**Directions for this task**.
Revise the items below by changing every "GUI agent" to "screen agent" and leaving everything else as it is.

◆ ◆ ◆ ◆ ◆

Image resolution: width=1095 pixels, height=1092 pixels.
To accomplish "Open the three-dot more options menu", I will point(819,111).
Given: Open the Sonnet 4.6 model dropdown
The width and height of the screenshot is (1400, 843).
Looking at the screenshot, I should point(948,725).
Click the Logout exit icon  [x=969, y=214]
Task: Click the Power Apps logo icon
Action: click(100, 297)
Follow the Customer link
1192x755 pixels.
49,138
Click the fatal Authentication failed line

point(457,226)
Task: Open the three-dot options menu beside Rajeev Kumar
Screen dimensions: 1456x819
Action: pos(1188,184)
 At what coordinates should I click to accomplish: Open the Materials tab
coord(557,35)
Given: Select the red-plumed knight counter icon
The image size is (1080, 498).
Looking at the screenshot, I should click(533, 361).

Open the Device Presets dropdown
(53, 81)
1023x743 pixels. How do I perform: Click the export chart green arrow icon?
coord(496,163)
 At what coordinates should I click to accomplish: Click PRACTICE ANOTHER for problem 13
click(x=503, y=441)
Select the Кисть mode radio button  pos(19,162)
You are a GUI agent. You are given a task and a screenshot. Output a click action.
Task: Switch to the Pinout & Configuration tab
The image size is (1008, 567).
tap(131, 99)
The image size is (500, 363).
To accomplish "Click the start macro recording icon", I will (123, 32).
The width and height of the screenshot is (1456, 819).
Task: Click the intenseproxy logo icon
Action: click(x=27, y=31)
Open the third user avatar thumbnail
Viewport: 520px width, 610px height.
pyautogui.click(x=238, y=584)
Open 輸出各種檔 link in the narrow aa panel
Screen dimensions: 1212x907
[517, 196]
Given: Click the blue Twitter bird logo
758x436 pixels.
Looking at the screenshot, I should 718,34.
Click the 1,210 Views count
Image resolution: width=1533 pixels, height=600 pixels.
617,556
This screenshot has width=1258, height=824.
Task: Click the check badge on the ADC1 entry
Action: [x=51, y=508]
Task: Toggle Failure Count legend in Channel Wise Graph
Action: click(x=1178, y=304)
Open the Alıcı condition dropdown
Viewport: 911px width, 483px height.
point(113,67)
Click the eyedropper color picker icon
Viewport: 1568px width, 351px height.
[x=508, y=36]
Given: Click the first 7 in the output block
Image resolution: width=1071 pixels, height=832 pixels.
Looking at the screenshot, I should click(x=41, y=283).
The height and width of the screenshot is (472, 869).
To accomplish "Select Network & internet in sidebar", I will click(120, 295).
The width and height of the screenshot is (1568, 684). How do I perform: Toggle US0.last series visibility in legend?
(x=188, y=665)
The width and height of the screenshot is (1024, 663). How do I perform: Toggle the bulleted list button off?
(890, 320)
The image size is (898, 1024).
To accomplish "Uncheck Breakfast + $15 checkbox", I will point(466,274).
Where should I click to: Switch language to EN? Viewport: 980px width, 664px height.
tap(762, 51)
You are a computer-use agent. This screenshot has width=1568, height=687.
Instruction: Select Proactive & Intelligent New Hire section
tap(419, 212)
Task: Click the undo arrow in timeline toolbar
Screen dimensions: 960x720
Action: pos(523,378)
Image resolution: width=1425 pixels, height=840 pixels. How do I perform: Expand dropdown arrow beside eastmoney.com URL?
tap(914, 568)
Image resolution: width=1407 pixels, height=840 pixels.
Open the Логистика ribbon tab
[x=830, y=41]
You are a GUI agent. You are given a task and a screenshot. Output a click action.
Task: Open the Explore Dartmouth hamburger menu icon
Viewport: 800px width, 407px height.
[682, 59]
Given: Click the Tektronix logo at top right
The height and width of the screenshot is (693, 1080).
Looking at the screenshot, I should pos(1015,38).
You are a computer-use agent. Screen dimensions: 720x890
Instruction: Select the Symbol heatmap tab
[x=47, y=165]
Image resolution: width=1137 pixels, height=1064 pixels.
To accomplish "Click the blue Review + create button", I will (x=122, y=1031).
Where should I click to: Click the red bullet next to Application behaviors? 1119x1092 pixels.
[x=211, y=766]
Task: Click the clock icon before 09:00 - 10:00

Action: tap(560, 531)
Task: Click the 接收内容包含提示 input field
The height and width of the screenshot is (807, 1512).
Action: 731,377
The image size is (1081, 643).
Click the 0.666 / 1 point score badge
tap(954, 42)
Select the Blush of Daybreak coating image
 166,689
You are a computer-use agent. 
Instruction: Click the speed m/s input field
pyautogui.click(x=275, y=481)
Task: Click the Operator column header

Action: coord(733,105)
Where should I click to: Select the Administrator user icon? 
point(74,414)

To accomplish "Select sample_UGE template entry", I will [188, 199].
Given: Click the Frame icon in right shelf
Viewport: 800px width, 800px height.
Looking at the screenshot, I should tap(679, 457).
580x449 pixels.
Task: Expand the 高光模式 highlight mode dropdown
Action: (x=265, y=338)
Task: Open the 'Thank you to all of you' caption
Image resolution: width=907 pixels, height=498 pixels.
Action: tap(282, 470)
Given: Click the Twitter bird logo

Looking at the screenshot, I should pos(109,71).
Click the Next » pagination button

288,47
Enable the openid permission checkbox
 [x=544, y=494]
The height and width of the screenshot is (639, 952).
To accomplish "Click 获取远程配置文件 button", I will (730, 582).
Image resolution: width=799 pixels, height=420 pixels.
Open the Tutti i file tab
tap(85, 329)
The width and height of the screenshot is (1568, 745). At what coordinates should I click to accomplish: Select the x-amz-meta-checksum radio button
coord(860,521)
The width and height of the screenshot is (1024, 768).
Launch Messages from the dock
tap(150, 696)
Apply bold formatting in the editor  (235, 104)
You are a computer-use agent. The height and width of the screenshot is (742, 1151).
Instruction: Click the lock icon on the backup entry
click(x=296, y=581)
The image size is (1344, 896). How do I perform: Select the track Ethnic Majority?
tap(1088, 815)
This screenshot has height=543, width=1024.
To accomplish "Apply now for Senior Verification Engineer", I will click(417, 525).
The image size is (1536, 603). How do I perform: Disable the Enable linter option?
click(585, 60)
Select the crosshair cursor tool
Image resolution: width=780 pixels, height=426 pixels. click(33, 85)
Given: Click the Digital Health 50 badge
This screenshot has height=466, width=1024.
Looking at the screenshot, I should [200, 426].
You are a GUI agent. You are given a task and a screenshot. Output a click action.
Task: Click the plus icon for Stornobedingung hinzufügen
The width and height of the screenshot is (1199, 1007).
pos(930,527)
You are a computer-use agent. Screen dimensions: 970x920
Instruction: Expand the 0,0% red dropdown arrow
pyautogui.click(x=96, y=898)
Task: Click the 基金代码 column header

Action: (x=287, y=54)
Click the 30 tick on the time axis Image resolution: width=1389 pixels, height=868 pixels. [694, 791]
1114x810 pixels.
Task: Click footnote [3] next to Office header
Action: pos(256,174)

◆ ◆ ◆ ◆ ◆

**Expected answer**.
Image resolution: width=1095 pixels, height=1092 pixels.
To accomplish "Open the three-dot more options menu", I will point(819,111).
Given: Open the Sonnet 4.6 model dropdown
The width and height of the screenshot is (1400, 843).
Looking at the screenshot, I should point(948,725).
Click the Logout exit icon  [x=969, y=214]
Task: Click the Power Apps logo icon
Action: click(100, 297)
Follow the Customer link
1192x755 pixels.
49,138
Click the fatal Authentication failed line

point(457,226)
Task: Open the three-dot options menu beside Rajeev Kumar
Screen dimensions: 1456x819
Action: pos(1188,184)
 At what coordinates should I click to accomplish: Open the Materials tab
coord(557,35)
Given: Select the red-plumed knight counter icon
The image size is (1080, 498).
Looking at the screenshot, I should click(533, 361).

Open the Device Presets dropdown
(53, 81)
1023x743 pixels. How do I perform: Click the export chart green arrow icon?
coord(496,163)
 At what coordinates should I click to accomplish: Click PRACTICE ANOTHER for problem 13
click(x=503, y=441)
Select the Кисть mode radio button  pos(19,162)
You are a screen agent. You are given a task and a screenshot. Output a click action.
Task: Switch to the Pinout & Configuration tab
The image size is (1008, 567).
tap(131, 99)
The image size is (500, 363).
To accomplish "Click the start macro recording icon", I will (123, 32).
The width and height of the screenshot is (1456, 819).
Task: Click the intenseproxy logo icon
Action: click(x=27, y=31)
Open the third user avatar thumbnail
Viewport: 520px width, 610px height.
pyautogui.click(x=238, y=584)
Open 輸出各種檔 link in the narrow aa panel
Screen dimensions: 1212x907
[517, 196]
Given: Click the blue Twitter bird logo
758x436 pixels.
Looking at the screenshot, I should 718,34.
Click the 1,210 Views count
Image resolution: width=1533 pixels, height=600 pixels.
617,556
This screenshot has width=1258, height=824.
Task: Click the check badge on the ADC1 entry
Action: [x=51, y=508]
Task: Toggle Failure Count legend in Channel Wise Graph
Action: click(x=1178, y=304)
Open the Alıcı condition dropdown
Viewport: 911px width, 483px height.
point(113,67)
Click the eyedropper color picker icon
Viewport: 1568px width, 351px height.
[x=508, y=36]
Given: Click the first 7 in the output block
Image resolution: width=1071 pixels, height=832 pixels.
Looking at the screenshot, I should click(x=41, y=283).
The height and width of the screenshot is (472, 869).
To accomplish "Select Network & internet in sidebar", I will click(120, 295).
The width and height of the screenshot is (1568, 684). How do I perform: Toggle US0.last series visibility in legend?
(x=188, y=665)
The width and height of the screenshot is (1024, 663). How do I perform: Toggle the bulleted list button off?
(890, 320)
The image size is (898, 1024).
To accomplish "Uncheck Breakfast + $15 checkbox", I will point(466,274).
Where should I click to: Switch language to EN? Viewport: 980px width, 664px height.
tap(762, 51)
You are a computer-use agent. This screenshot has width=1568, height=687.
Instruction: Select Proactive & Intelligent New Hire section
tap(419, 212)
Task: Click the undo arrow in timeline toolbar
Screen dimensions: 960x720
Action: pos(523,378)
Image resolution: width=1425 pixels, height=840 pixels. How do I perform: Expand dropdown arrow beside eastmoney.com URL?
tap(914, 568)
Image resolution: width=1407 pixels, height=840 pixels.
Open the Логистика ribbon tab
[x=830, y=41]
You are a screen agent. You are given a task and a screenshot. Output a click action.
Task: Open the Explore Dartmouth hamburger menu icon
Viewport: 800px width, 407px height.
[682, 59]
Given: Click the Tektronix logo at top right
The height and width of the screenshot is (693, 1080).
Looking at the screenshot, I should pos(1015,38).
You are a computer-use agent. Screen dimensions: 720x890
Instruction: Select the Symbol heatmap tab
[x=47, y=165]
Image resolution: width=1137 pixels, height=1064 pixels.
To accomplish "Click the blue Review + create button", I will (x=122, y=1031).
Where should I click to: Click the red bullet next to Application behaviors? 1119x1092 pixels.
[x=211, y=766]
Task: Click the clock icon before 09:00 - 10:00

Action: tap(560, 531)
Task: Click the 接收内容包含提示 input field
The height and width of the screenshot is (807, 1512).
Action: 731,377
The image size is (1081, 643).
Click the 0.666 / 1 point score badge
tap(954, 42)
Select the Blush of Daybreak coating image
 166,689
You are a computer-use agent. 
Instruction: Click the speed m/s input field
pyautogui.click(x=275, y=481)
Task: Click the Operator column header

Action: coord(733,105)
Where should I click to: Select the Administrator user icon? 
point(74,414)

To accomplish "Select sample_UGE template entry", I will [188, 199].
Given: Click the Frame icon in right shelf
Viewport: 800px width, 800px height.
Looking at the screenshot, I should tap(679, 457).
580x449 pixels.
Task: Expand the 高光模式 highlight mode dropdown
Action: (x=265, y=338)
Task: Open the 'Thank you to all of you' caption
Image resolution: width=907 pixels, height=498 pixels.
Action: tap(282, 470)
Given: Click the Twitter bird logo

Looking at the screenshot, I should pos(109,71).
Click the Next » pagination button

288,47
Enable the openid permission checkbox
 [x=544, y=494]
The height and width of the screenshot is (639, 952).
To accomplish "Click 获取远程配置文件 button", I will (730, 582).
Image resolution: width=799 pixels, height=420 pixels.
Open the Tutti i file tab
tap(85, 329)
The width and height of the screenshot is (1568, 745). At what coordinates should I click to accomplish: Select the x-amz-meta-checksum radio button
coord(860,521)
The width and height of the screenshot is (1024, 768).
Launch Messages from the dock
tap(150, 696)
Apply bold formatting in the editor  (235, 104)
You are a computer-use agent. The height and width of the screenshot is (742, 1151).
Instruction: Click the lock icon on the backup entry
click(x=296, y=581)
The image size is (1344, 896). How do I perform: Select the track Ethnic Majority?
tap(1088, 815)
This screenshot has height=543, width=1024.
To accomplish "Apply now for Senior Verification Engineer", I will click(417, 525).
The image size is (1536, 603). How do I perform: Disable the Enable linter option?
click(585, 60)
Select the crosshair cursor tool
Image resolution: width=780 pixels, height=426 pixels. click(33, 85)
Given: Click the Digital Health 50 badge
This screenshot has height=466, width=1024.
Looking at the screenshot, I should [200, 426].
You are a screen agent. You are given a task and a screenshot. Output a click action.
Task: Click the plus icon for Stornobedingung hinzufügen
The width and height of the screenshot is (1199, 1007).
pos(930,527)
You are a computer-use agent. Screen dimensions: 970x920
Instruction: Expand the 0,0% red dropdown arrow
pyautogui.click(x=96, y=898)
Task: Click the 基金代码 column header

Action: (x=287, y=54)
Click the 30 tick on the time axis Image resolution: width=1389 pixels, height=868 pixels. [694, 791]
1114x810 pixels.
Task: Click footnote [3] next to Office header
Action: pos(256,174)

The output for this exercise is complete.